ADP 5-0 defines and describes the operations process. Military operations are human endeavors conducted in dynamic and uncertain operational environments to achieve a political purpose. Army forces, as part of a joint team, conduct unified land operations to shape operational environments, prevent conflict, consolidate gains, and contribute to winning the Nation’s wars. During periods of competition or armed conflict, command and control—the exercise of authority and direction by a properly designated commander—is fundamental to all operations. Based on the Army’s vision of war and nature of operations, mission command is the Army’s approach for exercising command and control. The mission command approach empowers subordinate decision making and emphasizes decentralized execution appropriate to the situation.

The Operations Process

The Army’s framework for organizing and putting command and control into action is the operations process—the major command and control activities performed during operations: planning, preparing, executing, and continuously assessing the operation. Commanders use the operations process to drive the conceptual and detailed planning necessary to understand their operational environment (OE); visualize and describe the operation’s end state and operational approach; make and articulate decisions; and direct, lead, and assess operations.

The Operations Process

Commanders, staffs, and subordinate headquarters employ the operations process to organize efforts, integrate the warfighting functions across multiple domains, and synchronize forces to accomplish missions. This includes integrating numerous processes and activities such as information collection and targeting within the headquarters and with higher, subordinate, supporting, and supported units. The unit’s battle rhythm helps to integrate and synchronize the various processes and activities that occur within the operations process.

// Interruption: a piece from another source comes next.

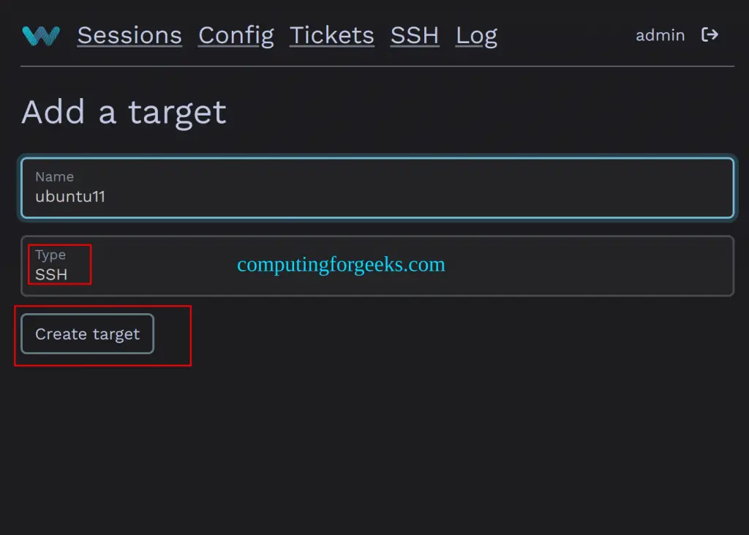Open the Tickets page
The image size is (749, 535).
coord(332,35)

A goal of the operations process is to make timely and effective decisions and to act faster than the enemy. A tempo advantageous to friendly forces can place the enemy under the pressures of uncertainty and time. Throughout the operations process, making and communicating decisions faster than the enemy can react produces a tempo with which the enemy cannot compete. These decisions include assigning tasks; prioritizing, allocating, and organizing forces and resources; and selecting the critical times and places to act. Decision making during execution includes knowing how and when to adjust previous decisions. The speed and accuracy of a commander’s actions to address a changing situation is a key contributor to agility.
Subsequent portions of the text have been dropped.